Je ne sais pas si c’est dans le livre, mais à la télé, il a aussi expliqué ses choix politiques et économiques en se défendant qu’il n’a jamais été la cause de l’endettement et de la pauvreté du pays. Pour moi, un livre, écrit par Ratsiraka ne peut être que la version de Ratsiraka. J’espère que, nous, qui avions vécu sous son ère, puissions aussi graver nos mémoires pour que l’Histoire se rappelle de tout et non pas d’un seul son de cloche.

4- Pour dire la vérité?

Si le livre contient la vérité, toute la vérité, rien que la vérité, ce sera un best-seller. C’est assuré. Il y a tellement de zones d’ombres dans l’histoire contemporaine de ce pays. Mais, encore une fois, de simples déclarations ne pourront suffire. Il faudrait des preuves, aussi. Par exemple, celui qu’il désigne comme possible responsable de l’attentat meurtrier contre le Colonel Ratsimandrava est déjà mort. Il ne pourra pas se défendre. Comment pouvons-nous nous assurer que c’est vrai?

Le livre explique-t-il toutes les « affaires » de l’ère Ratsiraka? Je ne le croit pas. On sait bien que toute vérité n’est pas bonne à dire. Quels intérêts aurait-il pour tout dire, surtout s’il est responsable de quelques bavures?

5- Pour se laver de ses pêchés?

Sauf si, sentant le crépuscule venir, il décide de se confesser pour de vrai. Je n’y crois pas du tout mais pour le savoir, il faudrait lire le livre.

Mais je ne veux pas faire la promotion d’un livre. Ce n’est pas le but de ce blog. Et je ne veux pas juger qui que ce soit. Les présidentielles sont dans moins de 2 ans maintenant. L’échiquier commence à bouger et les pièces se mettent en place.
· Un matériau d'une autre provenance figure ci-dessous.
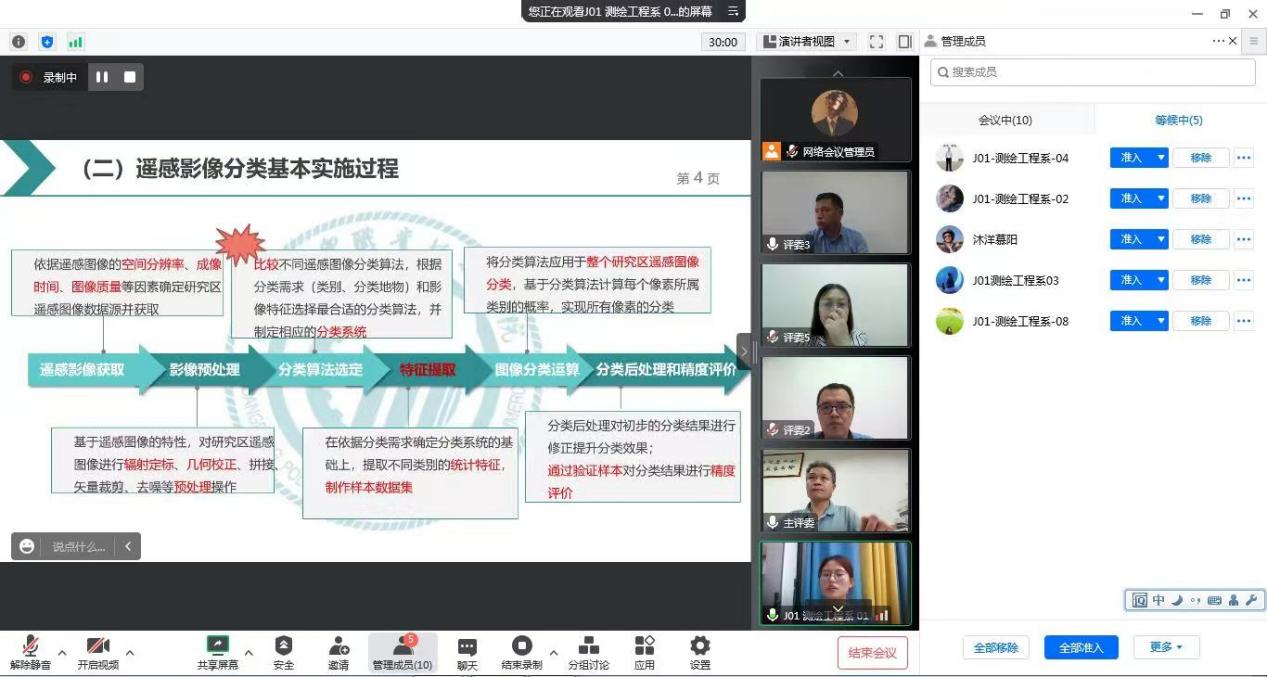Click End Meeting (结束会议) button
The image size is (1267, 677).
point(872,653)
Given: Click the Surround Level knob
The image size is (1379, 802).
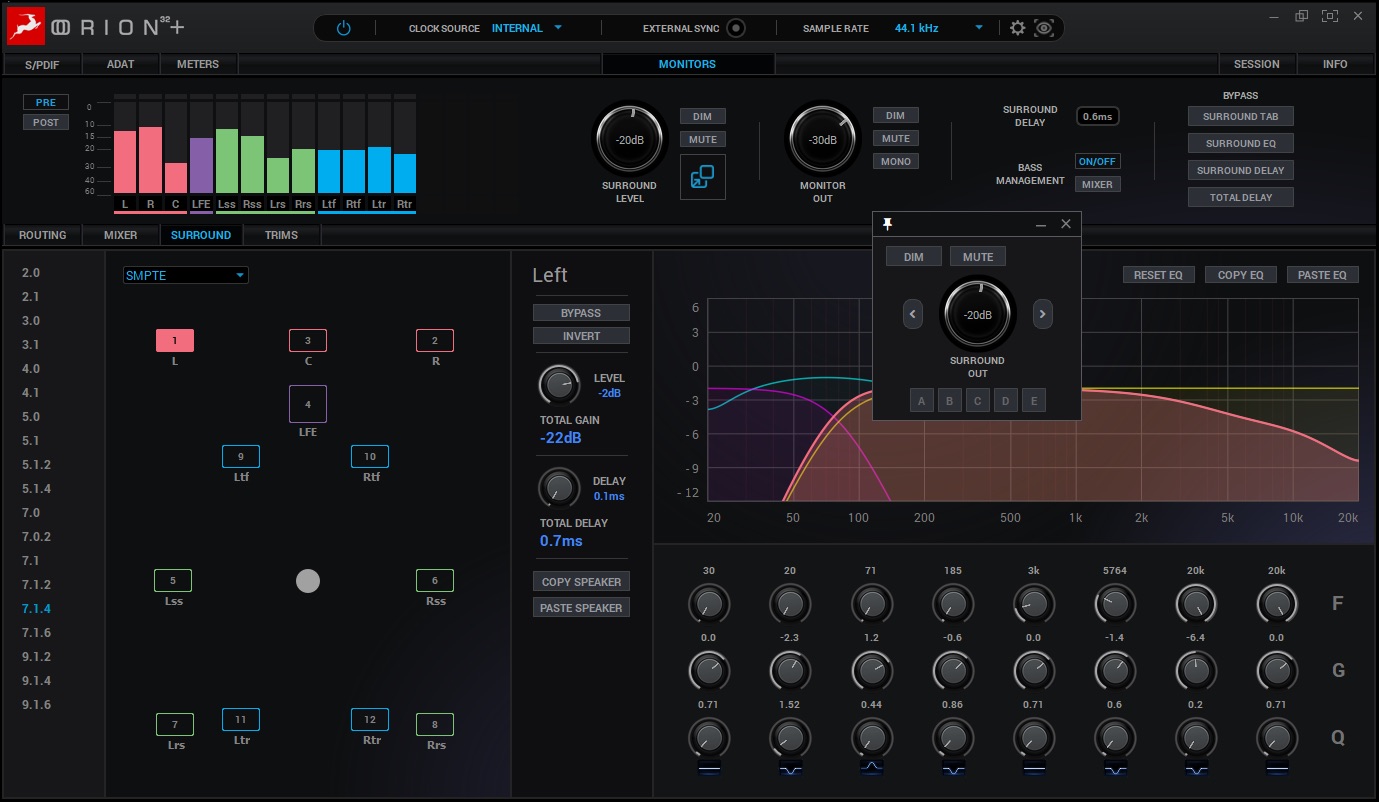Looking at the screenshot, I should point(630,140).
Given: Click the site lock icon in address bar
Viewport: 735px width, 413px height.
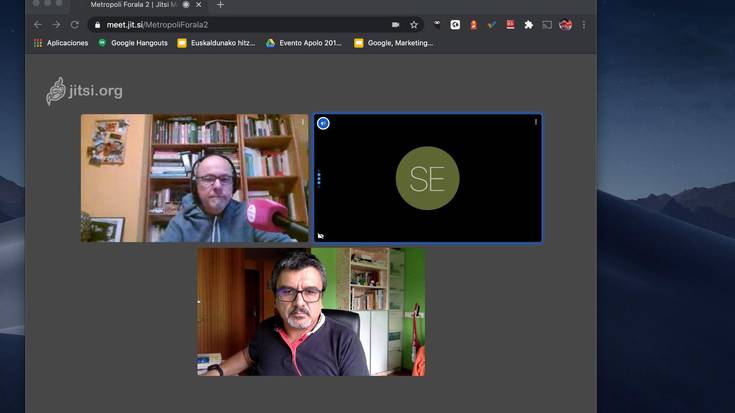Looking at the screenshot, I should click(x=97, y=25).
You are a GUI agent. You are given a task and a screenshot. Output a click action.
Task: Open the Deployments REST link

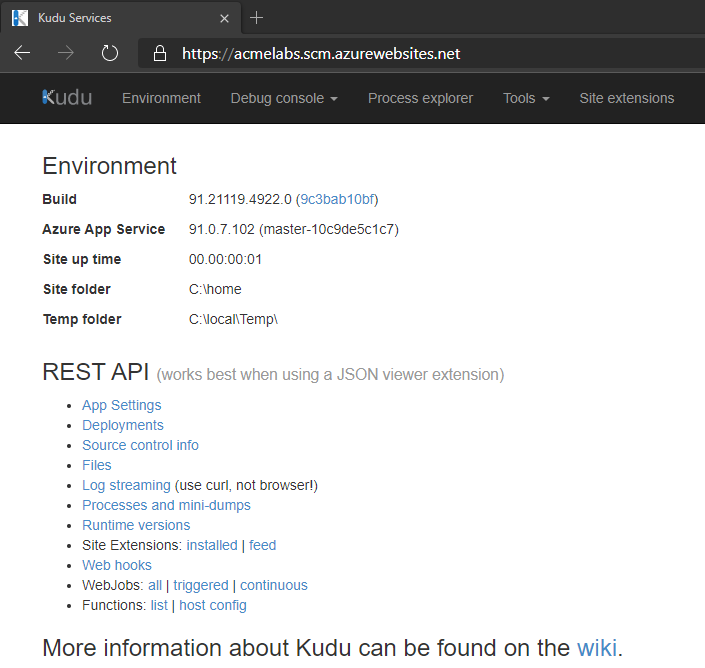click(x=122, y=425)
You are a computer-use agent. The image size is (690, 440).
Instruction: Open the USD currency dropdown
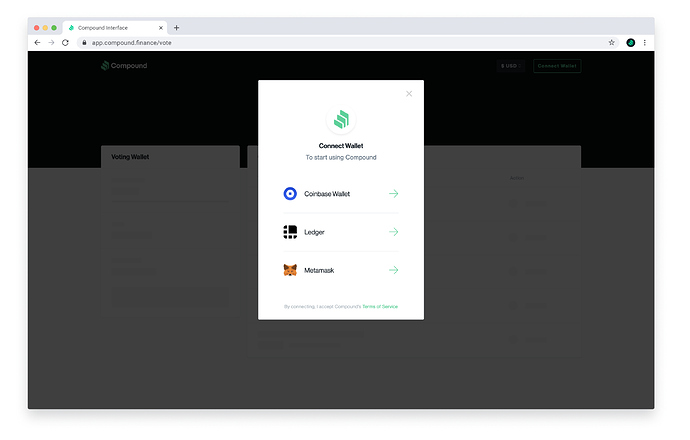511,66
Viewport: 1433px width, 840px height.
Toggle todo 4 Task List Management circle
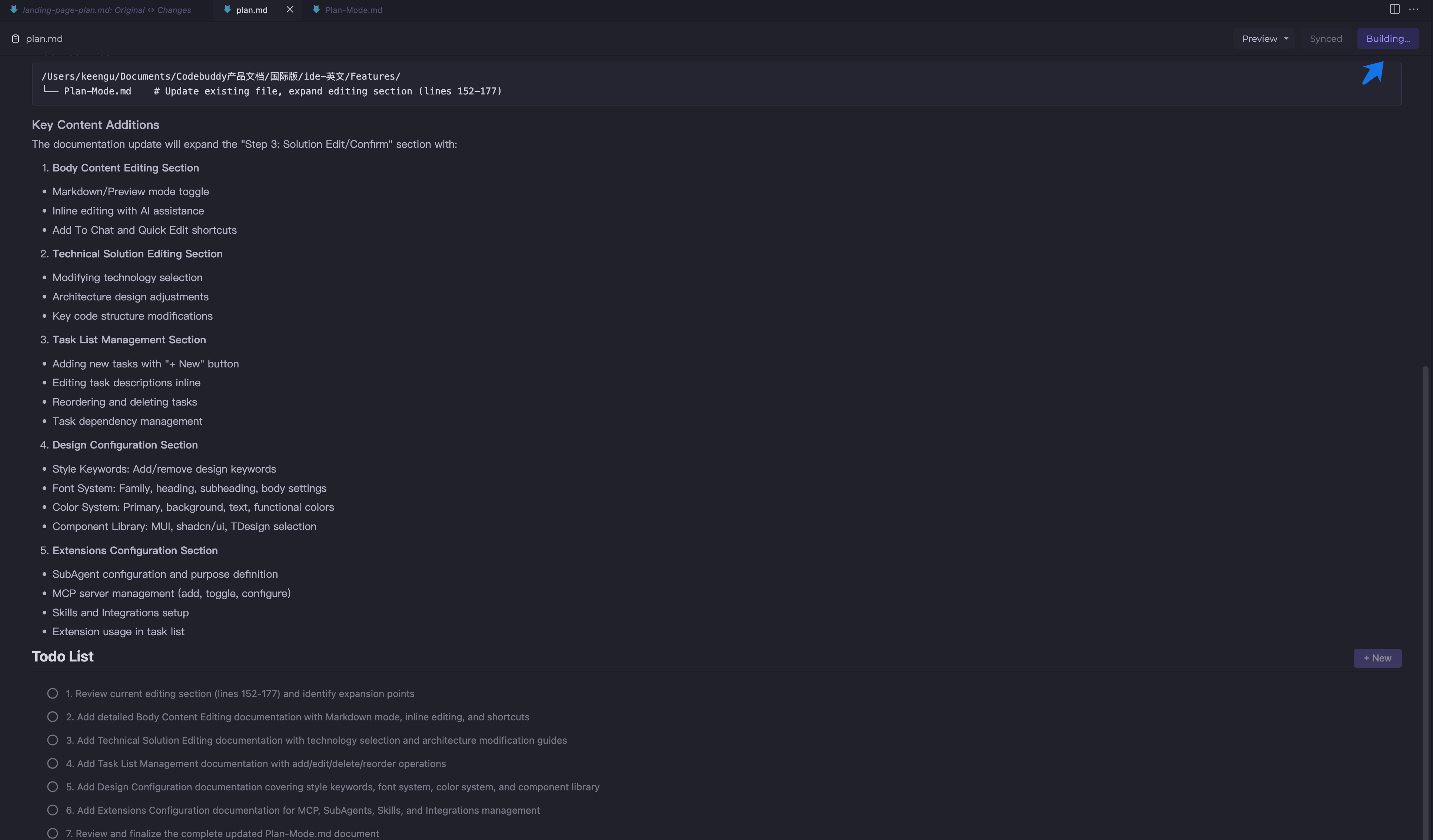pyautogui.click(x=52, y=763)
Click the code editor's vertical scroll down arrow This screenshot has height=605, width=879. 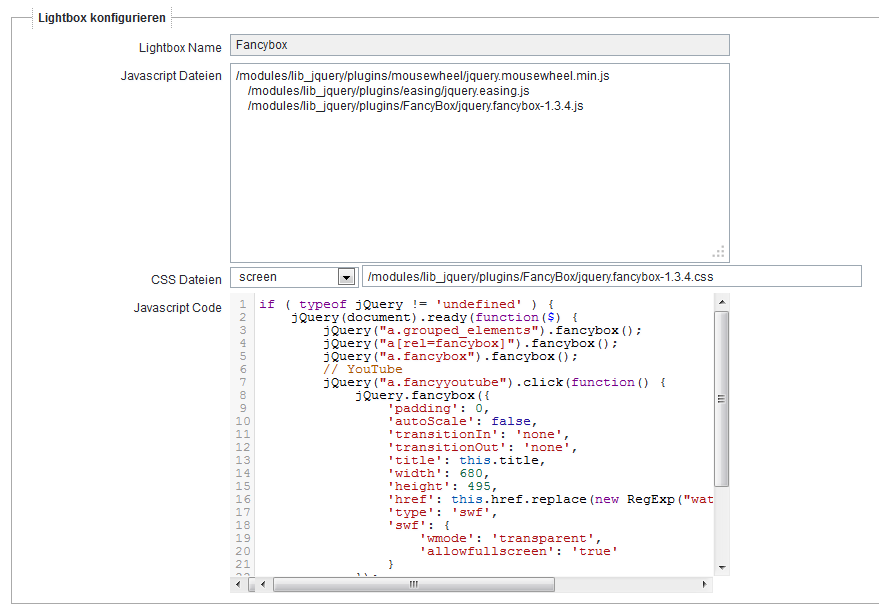tap(722, 567)
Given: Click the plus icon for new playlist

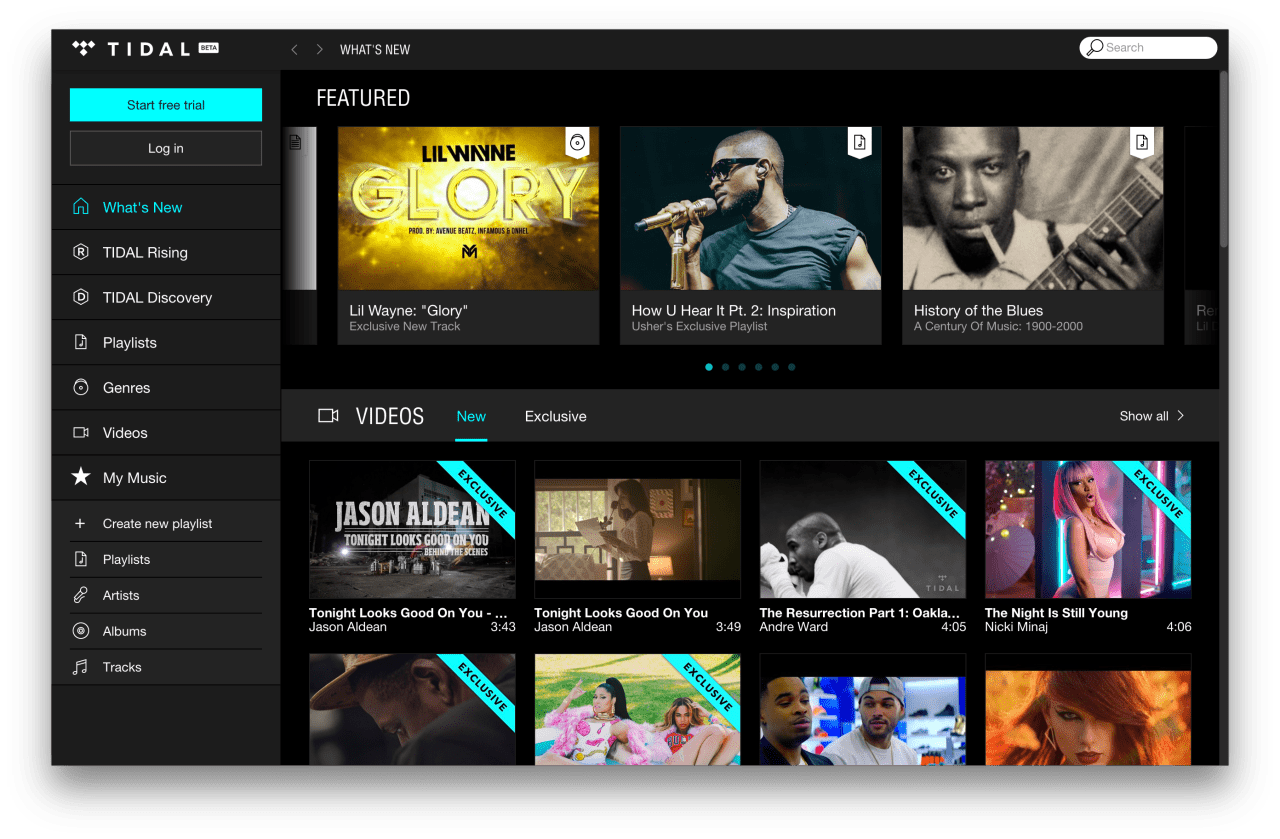Looking at the screenshot, I should (x=80, y=523).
Rajaonarimampianina a une majorité de maires et il peut, à tout moment, se risquer à dissoudre l’Assemblée Nationale pour avoir, peut-être une majorité parlementaire avant les élections. Ravalomanana possède, par le biais de sa femme, la mairie d’Antananarivo, tremplin reconnu pour la présidence. Rajoelina, de temps en temps, se manifeste au pays et Ratsiraka sort un livre. Je dirais que tout ça, ça promet.